Nazareth College responds to open letter about AI technology
ROCHESTER, N.Y. In an open letter Wednesday, Elon Musk and more than 1,000 other technology leaders urged developers to pump the brakes on new artificial technology they feel would pose a risk to society and humanity.
This month Microsoft unveiled its fourth version of its ChatGPT, or Generated Pre-trained Transformer, an AI program that surprised many users by its unique ability to carry on realistic conversations with users. These are reasons that Musk and other experts here in Rochester are calling for a pause before the full impact of the technology is fully realized.
For many industry experts, AI is a technology that still needs more time under the microscope.
“There’s this rush towards profitability and getting AI to the public before a competitor can, but ultimately, there is no idea where we are going with this, and that really does present a huge amount of danger because of the idea of the vagueness involved with it, the idea that no one has thought this through,” Allan said.
Nazareth College Director of the Institute of Technology and Artificial Intelligence & Society Jeffrey Allan said that more studies should be done before moving forward.
“We need to make people more aware of what really the capabilities as well as the risks are and that is something that will come from institutions like ITAIS Nazareth here,” Allan said. “We are kind of getting on the forefront of that from the human aspect of it and creating the professionals who will advise businesses for example.”

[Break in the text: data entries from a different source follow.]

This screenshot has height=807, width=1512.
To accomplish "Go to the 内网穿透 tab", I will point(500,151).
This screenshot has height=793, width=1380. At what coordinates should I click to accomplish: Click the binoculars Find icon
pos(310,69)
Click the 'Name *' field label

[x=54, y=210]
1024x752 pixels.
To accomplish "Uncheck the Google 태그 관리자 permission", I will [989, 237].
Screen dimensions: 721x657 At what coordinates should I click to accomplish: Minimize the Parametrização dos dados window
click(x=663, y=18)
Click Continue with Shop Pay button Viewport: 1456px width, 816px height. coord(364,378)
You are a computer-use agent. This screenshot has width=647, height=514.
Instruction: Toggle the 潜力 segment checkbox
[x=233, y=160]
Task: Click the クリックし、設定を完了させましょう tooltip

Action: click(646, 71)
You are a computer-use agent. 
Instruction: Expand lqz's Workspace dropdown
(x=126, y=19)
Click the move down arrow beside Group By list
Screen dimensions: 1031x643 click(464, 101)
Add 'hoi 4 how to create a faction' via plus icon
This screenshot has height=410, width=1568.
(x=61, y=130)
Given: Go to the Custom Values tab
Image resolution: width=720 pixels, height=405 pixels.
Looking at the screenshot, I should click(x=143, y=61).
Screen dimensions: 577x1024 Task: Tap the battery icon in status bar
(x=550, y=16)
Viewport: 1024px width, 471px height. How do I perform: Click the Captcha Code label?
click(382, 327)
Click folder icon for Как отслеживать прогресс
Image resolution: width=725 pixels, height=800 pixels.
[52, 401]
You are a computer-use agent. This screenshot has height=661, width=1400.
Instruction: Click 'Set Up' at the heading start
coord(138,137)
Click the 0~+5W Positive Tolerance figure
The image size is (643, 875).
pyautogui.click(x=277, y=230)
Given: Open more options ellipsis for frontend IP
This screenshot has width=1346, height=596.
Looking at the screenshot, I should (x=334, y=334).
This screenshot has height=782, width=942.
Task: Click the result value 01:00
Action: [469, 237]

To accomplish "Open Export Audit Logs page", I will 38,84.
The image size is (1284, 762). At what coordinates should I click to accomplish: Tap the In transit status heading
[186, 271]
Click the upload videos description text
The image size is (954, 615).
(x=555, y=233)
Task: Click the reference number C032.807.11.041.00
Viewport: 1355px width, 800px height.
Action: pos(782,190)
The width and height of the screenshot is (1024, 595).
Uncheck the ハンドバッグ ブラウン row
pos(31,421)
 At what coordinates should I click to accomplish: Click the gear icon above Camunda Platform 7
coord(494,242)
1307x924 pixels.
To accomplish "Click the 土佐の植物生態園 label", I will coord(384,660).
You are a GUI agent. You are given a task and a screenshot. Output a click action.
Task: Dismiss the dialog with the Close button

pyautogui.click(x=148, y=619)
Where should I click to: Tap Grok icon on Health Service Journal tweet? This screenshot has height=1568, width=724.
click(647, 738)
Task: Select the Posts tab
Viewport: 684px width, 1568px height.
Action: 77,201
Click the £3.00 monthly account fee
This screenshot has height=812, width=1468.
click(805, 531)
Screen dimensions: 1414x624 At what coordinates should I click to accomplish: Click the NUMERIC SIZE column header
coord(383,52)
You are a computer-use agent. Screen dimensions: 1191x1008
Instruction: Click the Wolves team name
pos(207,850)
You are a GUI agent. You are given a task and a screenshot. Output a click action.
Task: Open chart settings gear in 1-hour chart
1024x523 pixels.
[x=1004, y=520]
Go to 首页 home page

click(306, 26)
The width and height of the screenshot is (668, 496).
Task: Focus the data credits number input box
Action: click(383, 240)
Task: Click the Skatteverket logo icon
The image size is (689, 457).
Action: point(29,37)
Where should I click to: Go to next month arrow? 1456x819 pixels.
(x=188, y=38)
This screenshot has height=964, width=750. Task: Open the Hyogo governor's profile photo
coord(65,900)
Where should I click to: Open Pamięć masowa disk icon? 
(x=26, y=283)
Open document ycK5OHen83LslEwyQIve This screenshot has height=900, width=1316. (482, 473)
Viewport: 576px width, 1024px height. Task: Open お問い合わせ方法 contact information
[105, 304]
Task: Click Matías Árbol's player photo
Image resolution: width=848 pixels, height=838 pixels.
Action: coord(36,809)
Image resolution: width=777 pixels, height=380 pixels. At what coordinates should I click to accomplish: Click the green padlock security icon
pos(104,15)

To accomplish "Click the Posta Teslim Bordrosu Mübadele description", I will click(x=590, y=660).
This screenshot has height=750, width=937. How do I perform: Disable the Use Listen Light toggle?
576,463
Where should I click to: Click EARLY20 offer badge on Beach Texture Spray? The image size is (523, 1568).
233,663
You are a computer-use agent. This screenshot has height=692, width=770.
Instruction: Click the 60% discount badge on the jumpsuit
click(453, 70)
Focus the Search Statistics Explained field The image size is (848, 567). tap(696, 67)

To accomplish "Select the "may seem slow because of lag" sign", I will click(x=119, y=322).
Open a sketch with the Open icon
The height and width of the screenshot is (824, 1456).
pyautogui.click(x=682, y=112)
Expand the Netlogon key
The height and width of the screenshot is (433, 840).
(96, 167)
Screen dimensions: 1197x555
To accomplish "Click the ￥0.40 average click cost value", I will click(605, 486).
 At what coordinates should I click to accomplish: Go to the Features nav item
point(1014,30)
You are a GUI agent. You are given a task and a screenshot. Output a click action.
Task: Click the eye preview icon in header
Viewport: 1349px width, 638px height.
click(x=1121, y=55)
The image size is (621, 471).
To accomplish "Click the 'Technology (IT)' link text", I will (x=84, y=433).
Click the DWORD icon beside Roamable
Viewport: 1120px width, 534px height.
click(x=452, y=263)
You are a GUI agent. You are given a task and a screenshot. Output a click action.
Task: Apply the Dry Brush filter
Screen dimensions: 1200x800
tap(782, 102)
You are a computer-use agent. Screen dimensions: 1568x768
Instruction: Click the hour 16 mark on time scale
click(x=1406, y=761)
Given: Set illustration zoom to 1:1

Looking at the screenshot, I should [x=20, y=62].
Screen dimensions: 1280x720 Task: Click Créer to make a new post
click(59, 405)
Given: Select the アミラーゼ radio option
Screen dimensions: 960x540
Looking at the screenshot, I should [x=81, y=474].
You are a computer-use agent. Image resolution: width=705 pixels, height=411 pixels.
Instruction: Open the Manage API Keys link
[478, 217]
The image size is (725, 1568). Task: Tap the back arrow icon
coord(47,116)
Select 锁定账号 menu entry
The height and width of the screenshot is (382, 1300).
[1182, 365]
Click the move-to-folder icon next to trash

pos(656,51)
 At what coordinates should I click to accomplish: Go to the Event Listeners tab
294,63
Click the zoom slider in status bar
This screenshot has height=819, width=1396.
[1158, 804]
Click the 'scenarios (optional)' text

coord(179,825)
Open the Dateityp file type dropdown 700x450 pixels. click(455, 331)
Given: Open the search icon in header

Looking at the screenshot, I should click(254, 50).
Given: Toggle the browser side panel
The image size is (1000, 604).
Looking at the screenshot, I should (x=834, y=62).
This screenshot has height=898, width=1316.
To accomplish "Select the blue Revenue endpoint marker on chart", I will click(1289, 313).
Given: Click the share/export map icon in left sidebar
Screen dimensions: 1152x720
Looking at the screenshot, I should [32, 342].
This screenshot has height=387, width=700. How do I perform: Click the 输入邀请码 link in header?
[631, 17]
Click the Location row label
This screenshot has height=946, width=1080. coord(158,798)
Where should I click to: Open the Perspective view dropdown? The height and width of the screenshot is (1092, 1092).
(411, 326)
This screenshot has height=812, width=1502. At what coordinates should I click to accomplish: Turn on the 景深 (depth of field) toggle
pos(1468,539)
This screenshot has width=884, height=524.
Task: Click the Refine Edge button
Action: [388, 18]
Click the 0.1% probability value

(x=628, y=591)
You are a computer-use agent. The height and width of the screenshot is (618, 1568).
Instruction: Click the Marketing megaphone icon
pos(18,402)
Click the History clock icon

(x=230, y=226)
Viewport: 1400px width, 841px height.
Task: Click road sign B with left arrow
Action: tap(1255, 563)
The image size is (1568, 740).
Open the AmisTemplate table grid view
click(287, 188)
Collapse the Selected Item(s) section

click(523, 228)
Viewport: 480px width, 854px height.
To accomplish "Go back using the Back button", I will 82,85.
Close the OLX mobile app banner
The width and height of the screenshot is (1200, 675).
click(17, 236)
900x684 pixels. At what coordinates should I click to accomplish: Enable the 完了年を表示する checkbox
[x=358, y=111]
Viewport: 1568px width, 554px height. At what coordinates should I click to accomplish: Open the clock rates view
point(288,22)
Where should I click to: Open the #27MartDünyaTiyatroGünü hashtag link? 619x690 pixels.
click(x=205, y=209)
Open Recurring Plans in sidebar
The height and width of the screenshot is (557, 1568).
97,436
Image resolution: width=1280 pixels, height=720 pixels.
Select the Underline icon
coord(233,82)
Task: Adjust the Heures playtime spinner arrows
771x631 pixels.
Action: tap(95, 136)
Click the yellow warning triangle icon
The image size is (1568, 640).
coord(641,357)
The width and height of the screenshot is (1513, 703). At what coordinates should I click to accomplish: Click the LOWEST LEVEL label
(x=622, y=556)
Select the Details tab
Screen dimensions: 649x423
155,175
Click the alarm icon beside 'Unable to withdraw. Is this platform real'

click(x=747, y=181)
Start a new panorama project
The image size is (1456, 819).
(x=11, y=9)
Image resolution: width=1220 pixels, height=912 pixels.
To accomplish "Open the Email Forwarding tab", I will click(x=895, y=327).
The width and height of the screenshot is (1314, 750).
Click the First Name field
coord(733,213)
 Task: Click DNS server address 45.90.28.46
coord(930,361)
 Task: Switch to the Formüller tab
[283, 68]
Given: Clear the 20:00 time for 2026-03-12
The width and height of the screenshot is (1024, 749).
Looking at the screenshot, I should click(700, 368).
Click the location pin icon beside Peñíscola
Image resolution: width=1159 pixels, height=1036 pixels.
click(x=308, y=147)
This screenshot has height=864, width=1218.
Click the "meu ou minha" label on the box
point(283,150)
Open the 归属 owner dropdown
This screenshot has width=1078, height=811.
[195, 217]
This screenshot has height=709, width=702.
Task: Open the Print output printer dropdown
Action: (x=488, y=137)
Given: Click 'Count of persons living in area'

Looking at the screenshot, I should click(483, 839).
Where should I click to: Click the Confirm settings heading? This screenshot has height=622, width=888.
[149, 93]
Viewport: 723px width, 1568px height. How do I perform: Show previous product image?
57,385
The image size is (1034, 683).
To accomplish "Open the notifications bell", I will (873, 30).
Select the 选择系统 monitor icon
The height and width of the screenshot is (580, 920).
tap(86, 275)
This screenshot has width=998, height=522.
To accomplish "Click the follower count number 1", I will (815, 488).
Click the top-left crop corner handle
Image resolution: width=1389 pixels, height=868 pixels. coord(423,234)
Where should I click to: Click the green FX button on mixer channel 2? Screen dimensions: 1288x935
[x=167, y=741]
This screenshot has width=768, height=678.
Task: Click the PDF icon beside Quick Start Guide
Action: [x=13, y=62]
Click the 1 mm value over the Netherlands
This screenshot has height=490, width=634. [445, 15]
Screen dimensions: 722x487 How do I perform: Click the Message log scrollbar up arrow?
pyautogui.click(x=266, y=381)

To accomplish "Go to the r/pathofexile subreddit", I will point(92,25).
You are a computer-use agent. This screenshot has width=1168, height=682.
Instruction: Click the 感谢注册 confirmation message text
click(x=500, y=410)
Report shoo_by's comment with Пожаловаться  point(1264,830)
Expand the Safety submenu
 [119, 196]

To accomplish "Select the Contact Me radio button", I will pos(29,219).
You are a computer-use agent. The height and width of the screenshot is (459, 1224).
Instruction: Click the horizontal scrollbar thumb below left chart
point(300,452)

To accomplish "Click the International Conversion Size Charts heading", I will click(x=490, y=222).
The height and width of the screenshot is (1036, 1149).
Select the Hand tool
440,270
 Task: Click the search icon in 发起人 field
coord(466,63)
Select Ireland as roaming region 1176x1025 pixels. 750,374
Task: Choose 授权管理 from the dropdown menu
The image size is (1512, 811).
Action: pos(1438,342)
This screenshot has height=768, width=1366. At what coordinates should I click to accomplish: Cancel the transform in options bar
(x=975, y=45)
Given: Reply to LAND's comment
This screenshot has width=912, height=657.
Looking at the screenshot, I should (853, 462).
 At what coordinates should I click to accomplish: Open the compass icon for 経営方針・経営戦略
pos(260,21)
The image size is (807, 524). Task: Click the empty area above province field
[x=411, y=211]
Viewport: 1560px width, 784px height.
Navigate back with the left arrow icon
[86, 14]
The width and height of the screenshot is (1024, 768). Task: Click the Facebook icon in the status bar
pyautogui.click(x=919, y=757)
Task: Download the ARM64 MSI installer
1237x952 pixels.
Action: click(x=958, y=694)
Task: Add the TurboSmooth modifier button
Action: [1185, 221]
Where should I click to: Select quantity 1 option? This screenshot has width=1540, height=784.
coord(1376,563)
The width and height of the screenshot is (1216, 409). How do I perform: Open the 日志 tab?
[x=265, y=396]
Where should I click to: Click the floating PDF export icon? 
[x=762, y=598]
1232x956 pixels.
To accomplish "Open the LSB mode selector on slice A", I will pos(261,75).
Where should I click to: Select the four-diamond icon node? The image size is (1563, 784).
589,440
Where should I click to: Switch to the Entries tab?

In an open letter Wednesday, Elon Musk and other tech industry executives say that “powerful AI systems should be developed only once we are confident that their effects will be positive and their risks will be manageable,” Allan said.
It’s why Allan said an aggressive but cautious path toward learning and developing these technologies is being taken at Nazareth College.
“We kind of take a duel approach,” Allan said. “Some of the programs we are offering through ITAIS are more geared to more responsible data science, for example, where we are teaching about the technical aspects where we also be looking at the business side of things, making the executive and business decisions, which will influence the decisions and creation of products.”
It’s not so much the advancement of the technology that’s a concern. It’s more of a worry that it’s being done in an appropriate way.
“AI in its current form could displace 160 million jobs, something that we truly need to think about now, while we still have an opportunity,” Allan said.
This is all in an effort to strike the perfect balance between human innovation and automation takeover.